On The Road to Now, we talk a lot about how understanding history is essential to making informed political decisions. In today’s episode, Patricia O’Toole joins us to talk about what happened when a historian got control of the White House.
O’Toole’s new biography The Moralist: Woodrow Wilson and the World He Made (Simon & Schuster, 2018) examines the life of a President whose policy was guided by his personal sense of morality. From today’s perspective, Woodrow Wilson’s time in the White House (1913-1921) seems full of contradictions. He supported a constitutional amendment to ensure women’s suffrage, but oversaw the re-segregation of America’s civil service.

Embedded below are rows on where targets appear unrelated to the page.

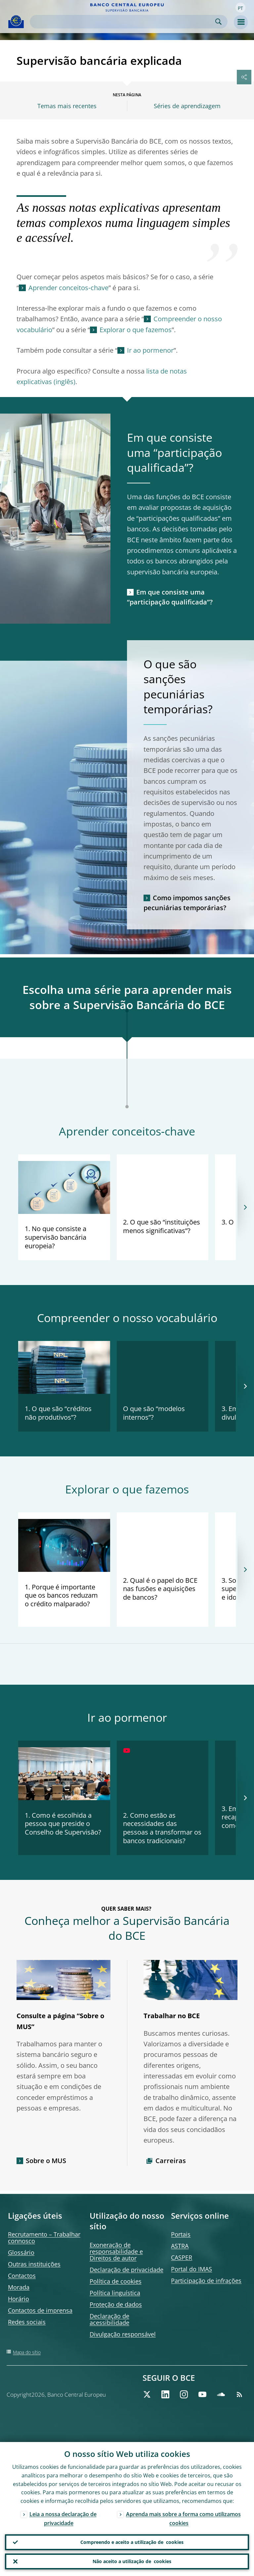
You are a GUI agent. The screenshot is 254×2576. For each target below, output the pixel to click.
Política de (116, 2281)
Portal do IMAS (191, 2269)
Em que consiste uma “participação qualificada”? (170, 597)
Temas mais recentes (67, 106)
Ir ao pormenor (150, 350)
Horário (18, 2299)
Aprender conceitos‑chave (68, 287)
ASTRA (180, 2246)
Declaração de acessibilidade (109, 2319)
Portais (180, 2234)
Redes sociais (27, 2322)
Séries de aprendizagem (187, 106)
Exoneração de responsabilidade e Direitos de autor (116, 2251)
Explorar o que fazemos (136, 329)
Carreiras (170, 2160)
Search (218, 21)
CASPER (181, 2257)
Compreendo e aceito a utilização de (132, 2542)
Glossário (21, 2252)
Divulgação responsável (123, 2334)
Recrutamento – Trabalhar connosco (44, 2237)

He championed national self-determination for the people of Europe, but readily deployed US soldiers to intervene in Latin America. And he won re-election with the slogan “He Kept Us Out Of War,” yet called for America’s entry into World War I just a little over a month after his second inauguration. In spite of this, O’Toole says that a close examination of Wilson’s thought and policy reveals a consistent world view that binds these seemingly contradictory actions together.
Patricia O’Toole is the author of five books, including The Five of Hearts: An Intimate Portrait of Henry Adams (Simon & Schuster, 2006), which was a finalist for the Pulitzer Prize. She previously taught in the School of the Arts at Columbia University was a fellow of the Society of American Historians. Her new biography of Woodrow Wilson The Moralist was released on April 24, 2018.